» Fragment źródłowy:
^^^^^^^^

30 lipca 2012

Sonny Rollins Quintet with Kenny Dorham And Max Roach – Rollins Plays For Bird


Z pewnością można było zagrać to lepiej. Z pewnością to nie jest najciekawszy album Sonny Rollinsa z połowy lat pięćdziesiątych. W tym samym, 1956 roku powstały choćby „Saxophone Colossus” i „Tenor Madness”. W związku z tym właśnie postanowiłem przypomnieć nieco zapomniany album Sonny Rollinsa z repertuarem związanym, na co jasno wskazuje tytuł płyty, z Charlie Parkerem.

^^^^^^^^

» Instrukcja ćwiczenia:
Zredaguj fragment tekstu o płycie „Rollins Plays For Bird”, zaczynając od „Z pewnością można” i kończąc na „z Charlie Parkerem.”. Przytocz go ponownie, zastępując „album” przez „krążek”.

» Dane wejściowe:

^^^^^^^^

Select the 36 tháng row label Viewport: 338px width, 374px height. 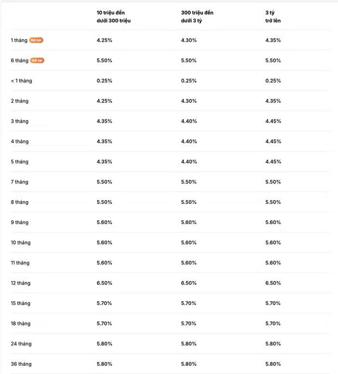pos(21,364)
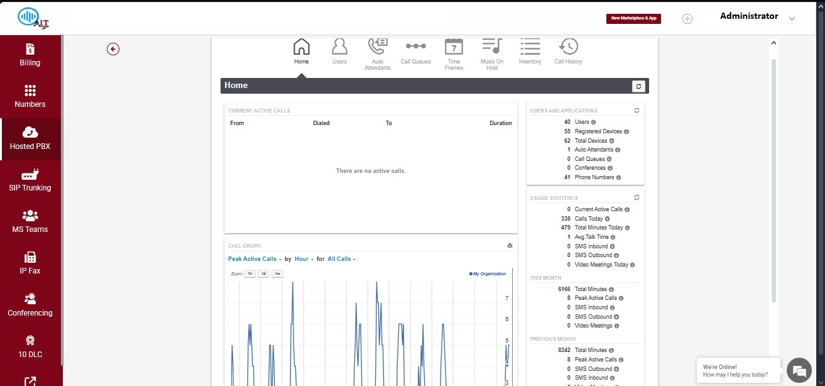This screenshot has height=386, width=825.
Task: Click the Users person icon
Action: (x=339, y=47)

^^^^^^^^

» Pełna odpowiedź:
Z pewnością można było zagrać to lepiej. Z pewnością to nie jest najciekawszy krążek Sonny Rollinsa z połowy lat pięćdziesiątych. W tym samym, 1956 roku powstały choćby „Saxophone Colossus” i „Tenor Madness”. W związku z tym właśnie postanowiłem przypomnieć nieco zapomniany krążek Sonny Rollinsa z repertuarem związanym, na co jasno wskazuje tytuł płyty, z Charlie Parkerem.